**What to produce**:
Each line from the first down to the one containing "Батыс Қазақстан облысы (99, 37)" should be returned exactly as it appears below.

**Source data**:
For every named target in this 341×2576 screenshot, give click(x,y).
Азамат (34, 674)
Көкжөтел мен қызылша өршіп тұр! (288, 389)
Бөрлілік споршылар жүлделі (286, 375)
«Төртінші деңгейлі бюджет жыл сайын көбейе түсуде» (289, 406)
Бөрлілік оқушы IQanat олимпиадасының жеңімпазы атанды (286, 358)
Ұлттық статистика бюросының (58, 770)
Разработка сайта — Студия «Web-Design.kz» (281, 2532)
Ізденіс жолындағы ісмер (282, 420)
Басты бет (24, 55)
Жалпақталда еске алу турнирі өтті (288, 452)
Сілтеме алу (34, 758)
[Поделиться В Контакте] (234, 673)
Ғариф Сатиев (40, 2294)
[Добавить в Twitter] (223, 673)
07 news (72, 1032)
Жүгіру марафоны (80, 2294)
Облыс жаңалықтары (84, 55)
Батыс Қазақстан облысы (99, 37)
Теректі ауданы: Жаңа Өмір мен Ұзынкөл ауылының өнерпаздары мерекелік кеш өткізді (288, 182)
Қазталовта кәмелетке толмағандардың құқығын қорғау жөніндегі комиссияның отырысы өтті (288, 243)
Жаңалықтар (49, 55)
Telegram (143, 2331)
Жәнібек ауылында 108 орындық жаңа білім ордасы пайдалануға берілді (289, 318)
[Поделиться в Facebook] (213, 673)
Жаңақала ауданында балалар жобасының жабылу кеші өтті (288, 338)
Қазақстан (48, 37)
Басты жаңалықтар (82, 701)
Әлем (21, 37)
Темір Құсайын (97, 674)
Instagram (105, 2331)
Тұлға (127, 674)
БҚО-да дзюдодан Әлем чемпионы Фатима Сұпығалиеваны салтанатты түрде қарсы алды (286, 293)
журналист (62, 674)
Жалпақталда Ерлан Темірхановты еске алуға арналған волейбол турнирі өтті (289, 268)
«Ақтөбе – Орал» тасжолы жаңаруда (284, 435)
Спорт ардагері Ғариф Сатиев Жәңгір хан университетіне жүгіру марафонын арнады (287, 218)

**Solution to the exercise**:
For every named target in this 341×2576 screenshot, give click(x,y).
Азамат (34, 674)
Көкжөтел мен қызылша өршіп тұр! (288, 389)
Бөрлілік споршылар жүлделі (286, 375)
«Төртінші деңгейлі бюджет жыл сайын көбейе түсуде» (289, 406)
Бөрлілік оқушы IQanat олимпиадасының жеңімпазы атанды (286, 358)
Ұлттық статистика бюросының (58, 770)
Разработка сайта — Студия «Web-Design.kz» (281, 2532)
Ізденіс жолындағы ісмер (282, 420)
Басты бет (24, 55)
Жалпақталда еске алу турнирі өтті (288, 452)
Сілтеме алу (34, 758)
[Поделиться В Контакте] (234, 673)
Ғариф Сатиев (40, 2294)
[Добавить в Twitter] (223, 673)
07 news (72, 1032)
Жүгіру марафоны (80, 2294)
Облыс жаңалықтары (84, 55)
Батыс Қазақстан облысы (99, 37)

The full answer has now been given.